Baptiste Ricard-Châtelain
Le Québec est garanti pas de bogue à 100 % par le gouvernement. Pas 99,9 %, 100 %!
Foi de coordonnateur du bureau de coordination gouvernementale an 2000 du Conseil du trésor, Michel Brown, la Belle Province n’aura pas de gueule de bois le matin du 1er janvier. «Le Québec est prêt», lance-t-il avec conviction.
Pour l’État, pas question donc de prévoir des réserves de bois de chauffage ou de génératrices pas plus que de nourriture ou d’eau potable, indique M. Brown. «Il n’y a pas de mesures spécifiques pour le passage à l’an 2000», admet-il, affichant une confiance quasi déconcertante vu le grand bruit que suscite «l’événement».
Rien ne servirait de paniquer et on nous le répète souvent. D’ailleurs, on vous enverra afin de vous en convaincre, si ce n’est déjà fait, un dépliant tiré à 3 millions d’exemplaires: «1999 + 1 = 2000. C’est une simple addition.»

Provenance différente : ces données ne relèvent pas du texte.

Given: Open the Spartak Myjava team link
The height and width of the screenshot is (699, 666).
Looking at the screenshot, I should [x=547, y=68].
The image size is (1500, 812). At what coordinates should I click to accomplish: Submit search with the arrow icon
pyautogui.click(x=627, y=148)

Selon le patron de la préparation au bogue, vous aurez donc de l’eau ainsi que de l’électricité à minuit une seconde le 1er janvier. Toutes les prestations gouvernementales seront versées comme à l’habitude. Tout ira également comme sur des roulettes dans les réseaux de la santé et de l’éducation, promet M. Brown. Et, il en irait de même pour les banques, les services de télécommunications, etc.
Irritants
Mais, peut-on vraiment tout prévoir? Quelques irritants pourraient toujours troubler la quiétude des Québécois, reconnaît M. Brown. Cependant, leur apparition est peu probable. «On a mis une ceinture plus une paire de bretelles et en plus il y aura un centre de transition (en activité du 27 décembre au 4 janvier)», illustre-t-il. Nombreux seront donc les employés qui passeront la soirée devant leur écran d’ordinateur et envieront les fêtards.
Pour se faire encore plus rassurant, M. Brown rappelle que de nombreux terriens passeront le cap de l’an 2000 avant nous. «On n’est pas les premiers à fêter… Par exemple, en Nouvelle-Zélande ce sera à 5h du matin le 31 décembre, heure du Québec.»

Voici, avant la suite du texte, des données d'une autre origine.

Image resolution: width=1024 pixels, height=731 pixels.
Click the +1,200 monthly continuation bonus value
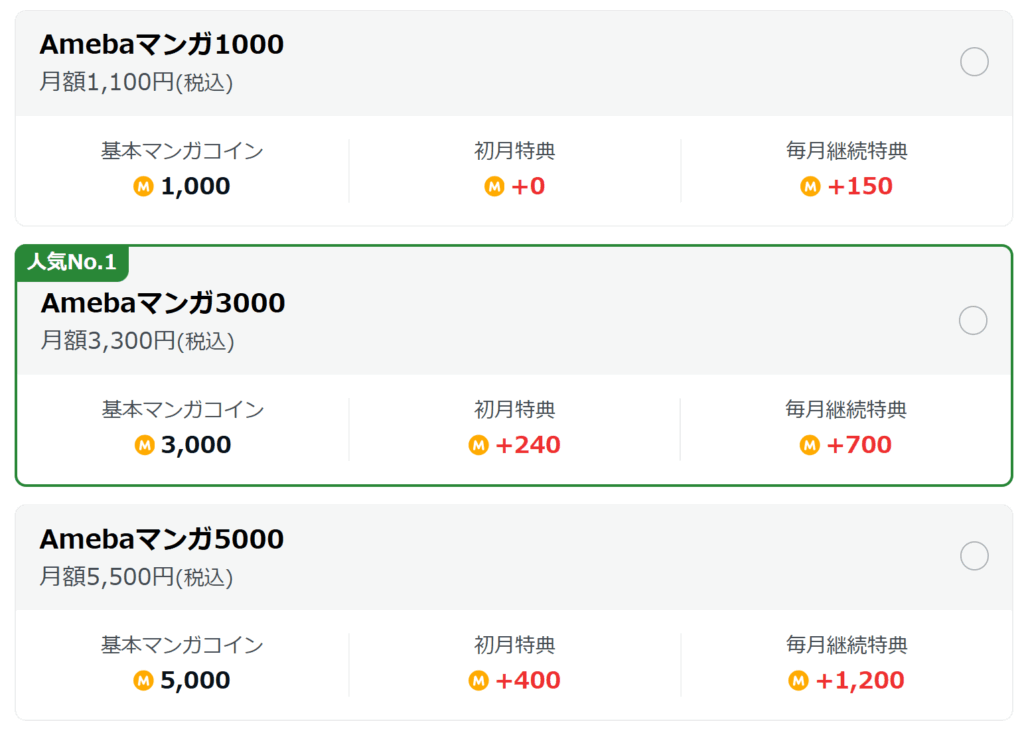coord(860,681)
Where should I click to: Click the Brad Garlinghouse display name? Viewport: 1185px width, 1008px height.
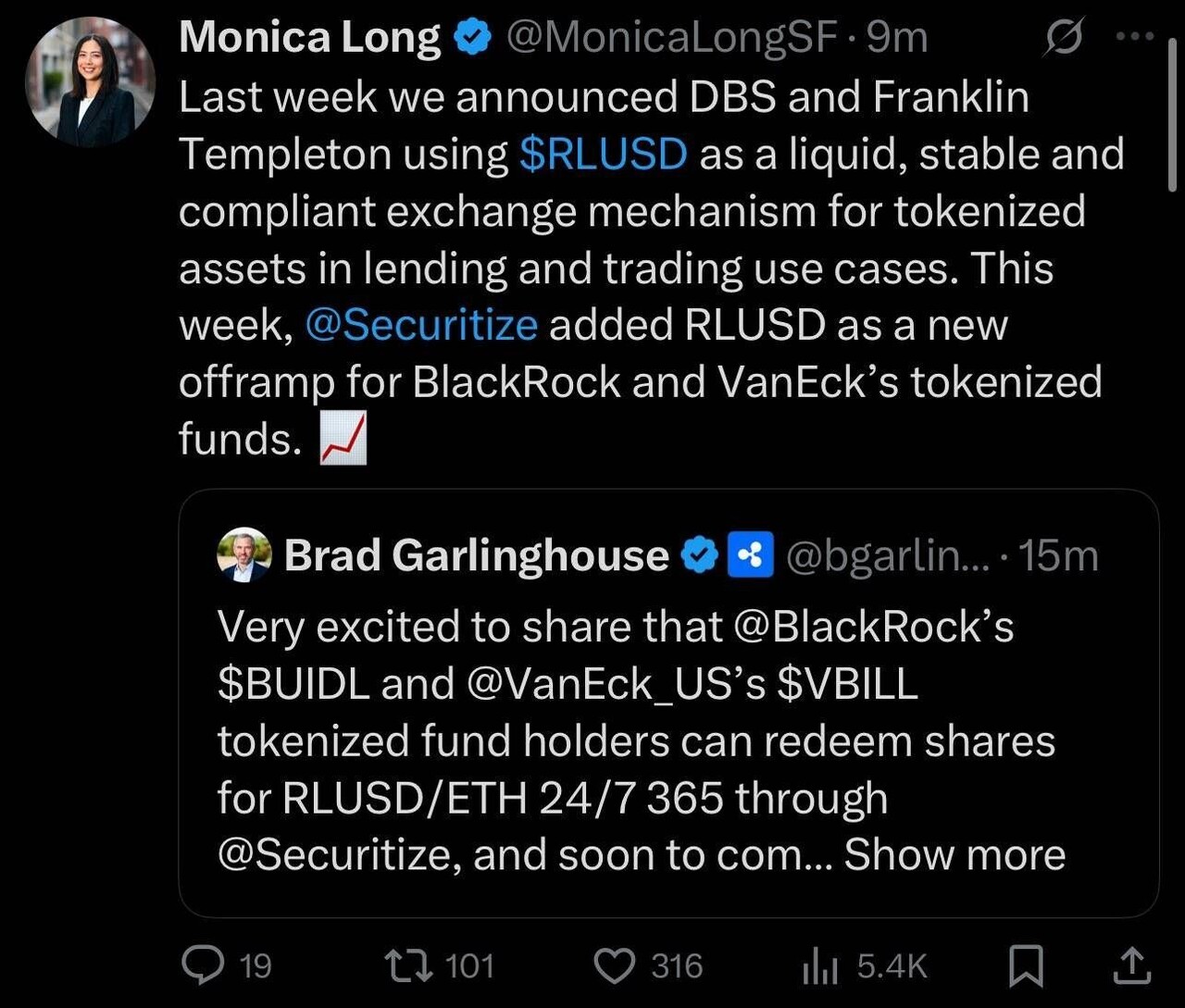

Du côté des forces de l’ordre, la mobilisation sera considérable. Conscients que la populace sera sur le party plus tôt qu’à l’habitude et finira de cuver plus tard, M. Brown et son équipe se sont assurés qu’il y aurait un déploiement important.
Pas de bogue, donc, mais on s’y prépare quand même, au cas où…
Scepticisme
L’enthousiasme démontré par le gouvernement n’est pas partagé par tout le monde. Le directeur général de la Fédération de l’informatique du Québec, Denis Girard, est plutôt sceptique. «J’espère pour [M. Brown] que ça va se passer comme ça… Il va y avoir quand même des ajustements qui devront être faits. Les systèmes ne sont jamais prêts à 100 %.»

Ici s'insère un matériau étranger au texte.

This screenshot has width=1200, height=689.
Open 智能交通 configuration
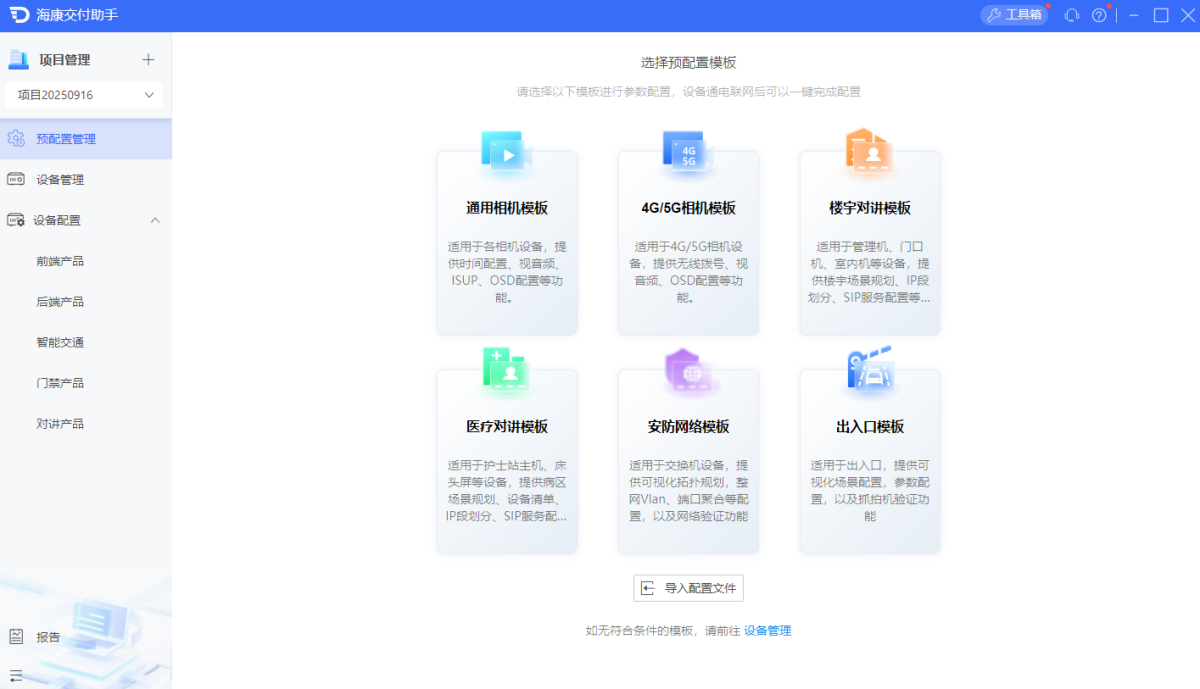[62, 342]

Selon M. Girard, il est impossible d’avoir pensé à tout. «Il va certainement y avoir des circuits intégrés qui vont avoir été oubliés, estime-t-il, ajoutant néanmoins que ça ne sera pas catastrophique.»
Le problème, selon M. Girard, c’est que l’on a vérifié les ordinateurs, mais que les logiciels ont parfois été oubliés. Surtout dans les PME. Mais, le gouvernement aurait, pour sa part, paré au plus important.
Une beurrée
Coût total de l’opération pour les contribuables québécois? Environ 600 millions $. Mais, pour M. Brown, ce n’est qu’un réinvestissement des sommes économisées à l’époque où on n’utilisait que deux chiffres pour les années dans les systèmes informatiques, la mémoire étant très onéreuse. «Ce qu’on investit aujourd’hui, c’est ce qu’on a économisé hier.» En plus, l’opération aura permis de mettre à jour les équipements de l’État qui commençaient à se faire vieux. Un raisonnement qui permet à M. Brown de croire que les Québécois sont grands gagnants.
Opération Abacus
L’armée devait déployer ses troupes pour le passage à l’an 2000 et «assiéger» le pays. Oubliez ça!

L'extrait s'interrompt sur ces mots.